We can solve for gradients in a vectorized manner.

A function \(\mathbf{f}: R^n \xrightarrow{} R^m\) exists such that \(\mathbf{f}(\mathbf{x}) = [f_1(x_1, ..., x_n), f_2(x_1, ..., x_n), ..., f_m(x_1, ..., x_n)]\). Its jacobian can be calculated as

\[\begin{split}\frac{d\mathbf{f}}{d\mathbf{x}} = \begin{bmatrix} \frac{df_1}{dx_1} & \dots & \frac{df_1}{dx_n} \\ \vdots & \ddots & \vdots \\ \frac{df_m}{dx_1} & \dots & \frac{df_m}{dx_b} \\ \end{bmatrix}\end{split}\]

In other words, \((\frac{d\mathbf{f}}{d\mathbf{x}})_{ij} = \frac{df_i}{dx_j}\).
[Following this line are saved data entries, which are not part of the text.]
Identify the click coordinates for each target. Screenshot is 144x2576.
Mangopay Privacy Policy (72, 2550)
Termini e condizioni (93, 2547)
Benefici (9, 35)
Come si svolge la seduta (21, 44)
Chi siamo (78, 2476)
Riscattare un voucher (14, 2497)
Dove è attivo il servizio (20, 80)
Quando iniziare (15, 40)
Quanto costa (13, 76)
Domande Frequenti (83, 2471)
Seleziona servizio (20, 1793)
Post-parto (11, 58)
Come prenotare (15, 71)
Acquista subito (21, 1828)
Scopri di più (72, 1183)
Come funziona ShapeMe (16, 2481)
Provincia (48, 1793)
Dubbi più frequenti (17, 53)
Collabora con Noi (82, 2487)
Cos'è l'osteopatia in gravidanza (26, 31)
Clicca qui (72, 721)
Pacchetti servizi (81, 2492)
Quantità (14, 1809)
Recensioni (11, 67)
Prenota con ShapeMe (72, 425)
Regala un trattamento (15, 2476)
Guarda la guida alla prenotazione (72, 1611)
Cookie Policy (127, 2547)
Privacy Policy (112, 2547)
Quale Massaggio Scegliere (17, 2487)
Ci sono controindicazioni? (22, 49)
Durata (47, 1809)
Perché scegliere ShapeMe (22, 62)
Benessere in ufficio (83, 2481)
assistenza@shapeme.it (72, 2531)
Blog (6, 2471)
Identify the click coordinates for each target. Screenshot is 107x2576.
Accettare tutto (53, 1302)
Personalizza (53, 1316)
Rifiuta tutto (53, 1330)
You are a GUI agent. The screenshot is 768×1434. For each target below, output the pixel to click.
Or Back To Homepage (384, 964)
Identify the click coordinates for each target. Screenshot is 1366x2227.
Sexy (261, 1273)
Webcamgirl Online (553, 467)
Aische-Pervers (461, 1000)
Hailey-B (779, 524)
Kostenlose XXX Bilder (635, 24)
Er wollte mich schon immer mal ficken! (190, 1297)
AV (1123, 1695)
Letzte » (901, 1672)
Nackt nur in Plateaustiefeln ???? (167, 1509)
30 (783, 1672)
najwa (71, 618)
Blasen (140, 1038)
This jacobian is useful for the application of chain rule to a vector-valued function just by multiplying jacobians.

For example, suppose we have a function \(\mathbf{f}(x) = [f_1(x), f_2(x)]\) taking a scaler to a vector of size 2 and a function \(\mathbf{g}(\mathbf{y}) = [g_1(y_1, y_2), g_2(y_1, y_2)]\) taking a vector of size two to a vector of size two. Now let’s compose them to get \(\mathbf{g}(x) = [g_1(f_1(x), f_2(x)), g_2(f_1(x), f_2(x))]\). Using the regular chain rule, we can compute the derivative of \(\mathbf{g}\) as the Jacobian

\[\begin{split}\frac{d\mathbf{g}}{dx} = \begin{bmatrix} \frac{d}{dx} g_1(f_1(x), f_2(x)) \\ \frac{d}{dx} g_2(f_1(x), f_2(x)) \\ \end{bmatrix} = \begin{bmatrix} \frac{d g_1}{d f_1} \frac{d f_1}{dx} + \frac{d g_1}{d f_2} \frac{d f_2}{dx} \\ \frac{d g_2}{d f_1} \frac{d f_1}{dx} + \frac{d g_2}{d f_2} \frac{d f_2}{dx} \\ \end{bmatrix}\end{split}\]

This is the same as multiplying the two jacobians.

\[\begin{split}\frac{d\mathbf{g}}{dx} = \frac{d\mathbf{g}}{d\mathbf{f}} \frac{d\mathbf{f}}{dx} = \begin{bmatrix} \frac{d g_1}{d f_1} & \frac{d g_1}{d f_2}\\ \frac{d g_2}{d f_1} & \frac{d g_2}{d f_2}\\ \end{bmatrix} \begin{bmatrix} \frac{d f_1}{dx}\\ \frac{d f_2}{dx}\\ \end{bmatrix}\end{split}\]

Useful Linear Algebra Identities

(1) Matrix times column vector wrt the column vector

\(\mathbf{z} = \mathbf{W} \mathbf{x}\), what is \(\frac{d\mathbf{z}}{d\mathbf{x}}\)?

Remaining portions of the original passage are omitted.